»»
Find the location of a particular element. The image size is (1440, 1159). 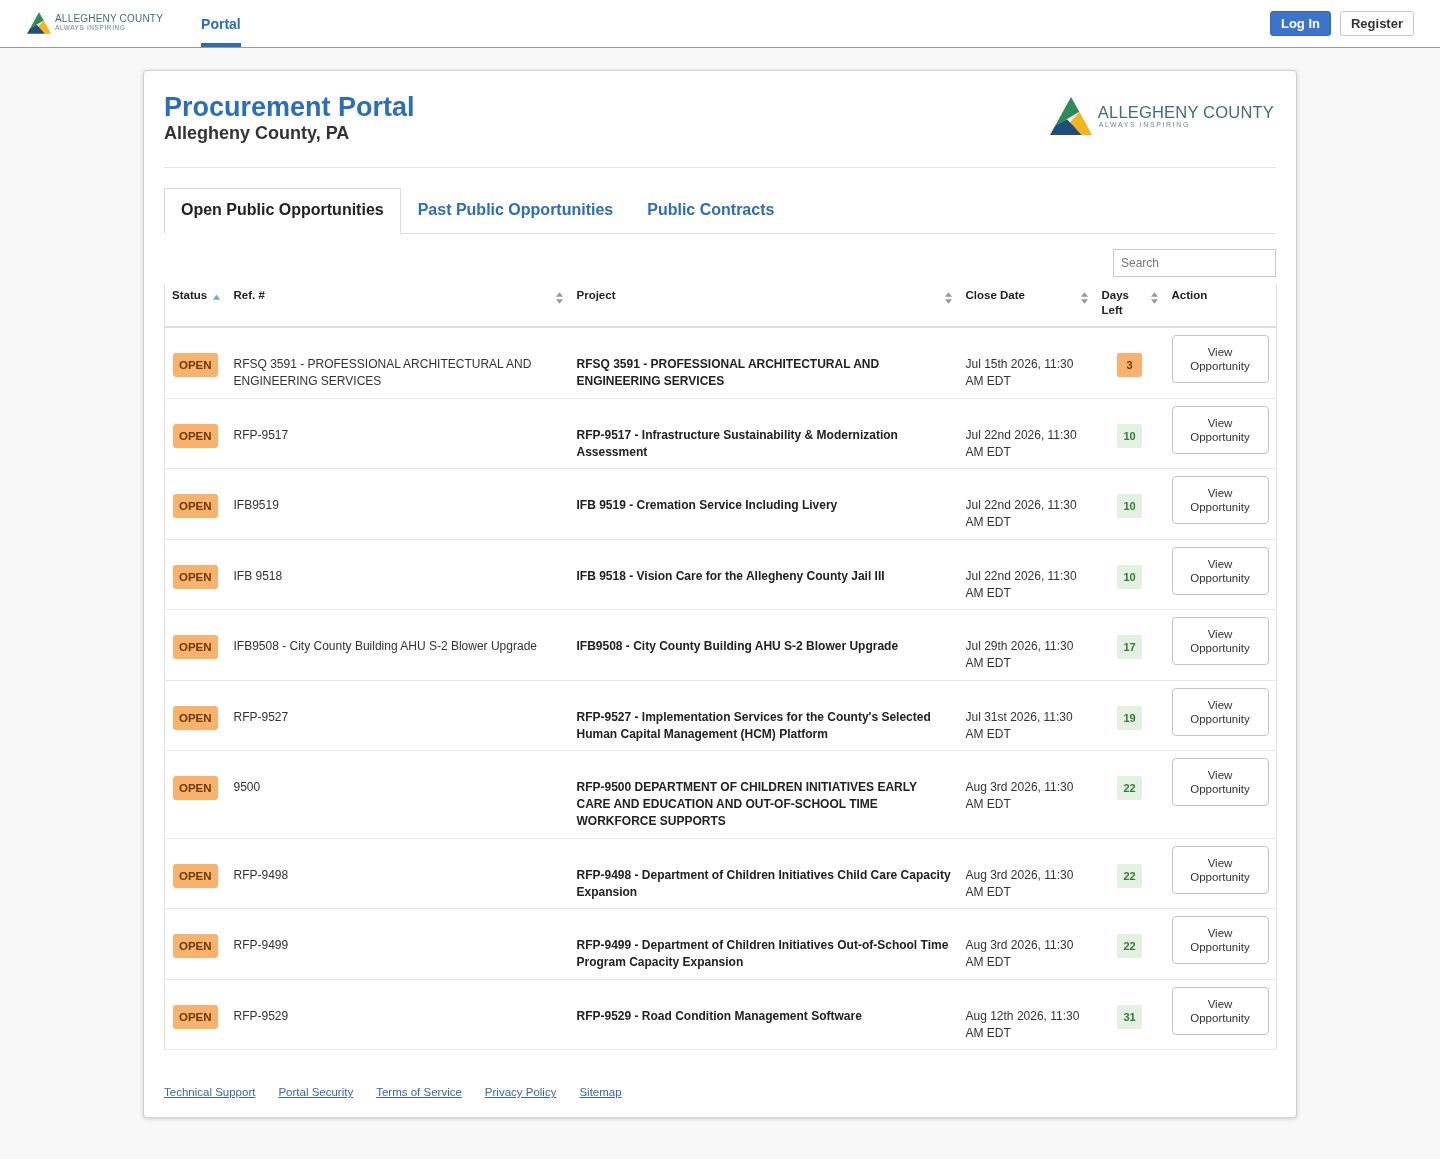

days-left-badge: 19 is located at coordinates (1130, 718).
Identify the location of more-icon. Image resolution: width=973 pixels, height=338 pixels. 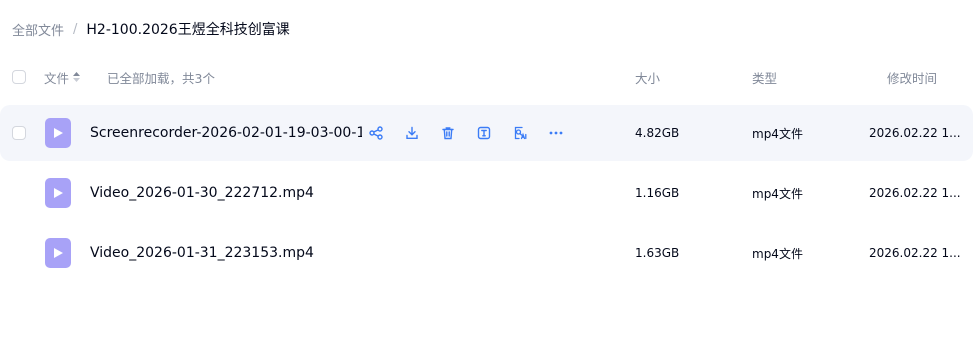
(556, 133).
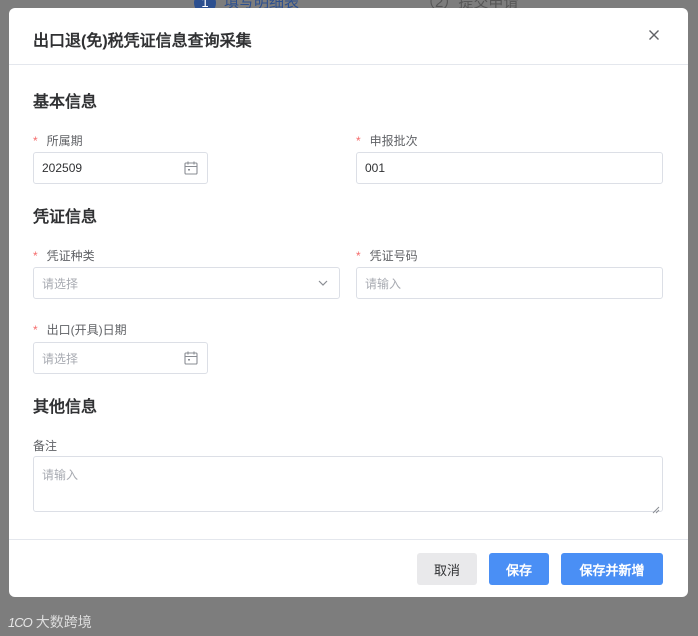 The width and height of the screenshot is (698, 636). I want to click on cancel-button: 取消, so click(447, 569).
««
:: What you will do ::
Rewrite all of the entries above with "location" changed to "position" and everything else unchanged. Leave out the pictures.

:: Solution to this problem ::
Find the position of a particular element. The image size is (1440, 1159). 

days-left-badge: 19 is located at coordinates (1130, 718).
Identify the position of more-icon. Image resolution: width=973 pixels, height=338 pixels. 
(556, 133).
 The width and height of the screenshot is (698, 636). I want to click on cancel-button: 取消, so click(447, 569).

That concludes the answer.